Im Laufe des letzten Jahres hatten fast alle am spanischen Erbfolgekriege beteiligten Nationen zu Utrecht Frieden geschlossen. Freie Flagge, freies Gut und freier Handel, das war die Losung, unter der von nun an alle europäischen Schiffe fahren durften, und der Erfolg zeigte sich schnell. In erster Linie kam er wohl England zugute, aber auch Dänemark und die deutschen Hansastädte blühten auf. In Hamburg war der Markt für theoretisch vorgebildete Seeleute in diesem Frühling vortrefflich. Nun konnten die Inselfriesen weisen, was sie von Ok Tükkis gelernt hatten. Noch waren die Föhrer den Syltern überlegen, aber Lorens der Hahn schwor sich zu, daß er seine Landsleute auf dieselbe Stufe bringen wollte, und als er mit Jacobus Cruppius darüber sprach, blies der ins gleiche Horn.

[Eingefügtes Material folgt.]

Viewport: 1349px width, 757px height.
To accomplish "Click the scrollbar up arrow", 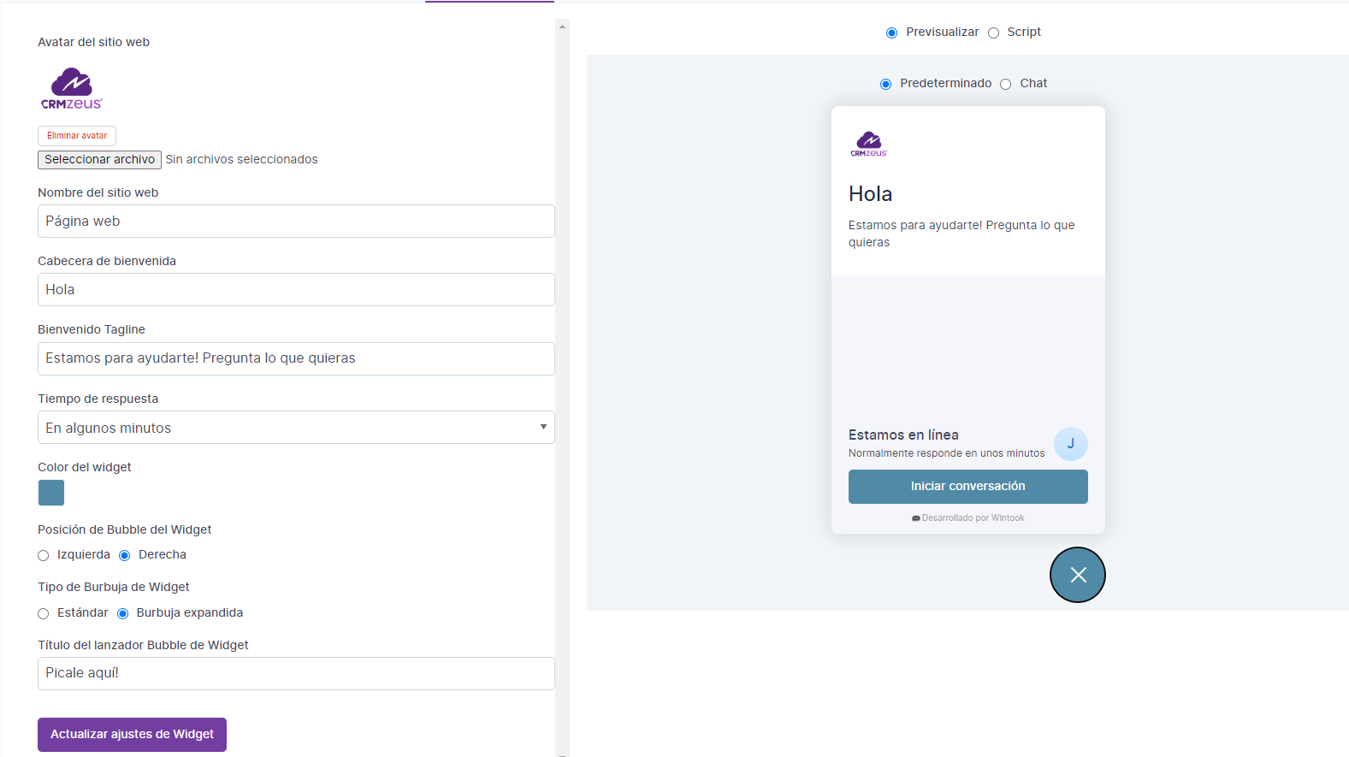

Auch in Schleswig-Holstein war nun der Frieden wieder eingezogen, aber der König von Dänemark war Herr über Land und Inseln geblieben. Die Sylter kümmerten sich nicht viel um ihre Obrigkeit, wenn die Obrigkeit sie nur ungeschoren ließ. Was schert uns König oder Herzog? sprachen sie untereinander; wir sind Sylter, und unser Reich ist die See, das lebendige Meer – ah mei, arm ist der Mensch, der immer auf festen Boden treten muß. Allmählich aber rang sich mehr und mehr die Erkenntnis bei ihnen durch, daß es nicht genügt, für die See geboren zu sein, sondern daß der Mensch auf ihr auch laufen lernen muß, so gut wie auf festem Boden.

In den nächsten Jahren wurde der Arbeitsmarkt für gute Seeleute in steigendem Maße besser; was war da natürlicher, als daß die Eltern auf gute Schulung der Söhne schon vor der ersten Ausreise immer mehr Wert legten? Kamen die Jungen aber zum Winter heim, so ging das Lernen erst recht von neuem wieder an, denn nun hatten sie unterwegs selbst gesehen, wieviel ihnen noch fehlte. Je mehr sie aber lernten, desto bessere Stellungen bekamen sie, und endlich wurden die Inselfriesen von allen seefahrenden Nationen der Erde als tüchtige und kenntnisreiche Männer besonders geschätzt. Als sie soweit waren, gab es keine Not mehr auf Sylt; die Sylter hatten sie aus eigener Kraft bezwungen.